- [PROBLEM REQUIREMENTS]
Line by line, copy the material that follows without leaving anything out.
────
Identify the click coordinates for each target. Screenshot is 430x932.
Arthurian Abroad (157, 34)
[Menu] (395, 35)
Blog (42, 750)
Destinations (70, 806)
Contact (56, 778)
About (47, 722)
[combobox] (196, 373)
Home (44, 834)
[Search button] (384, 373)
────
- [TASK ANSWER]
Identify the click coordinates for each target. Screenshot is 430x932.
Arthurian Abroad (157, 34)
[Menu] (395, 35)
Blog (42, 750)
Destinations (70, 806)
Contact (56, 778)
About (47, 722)
[combobox] (196, 373)
Home (44, 834)
[Search button] (384, 373)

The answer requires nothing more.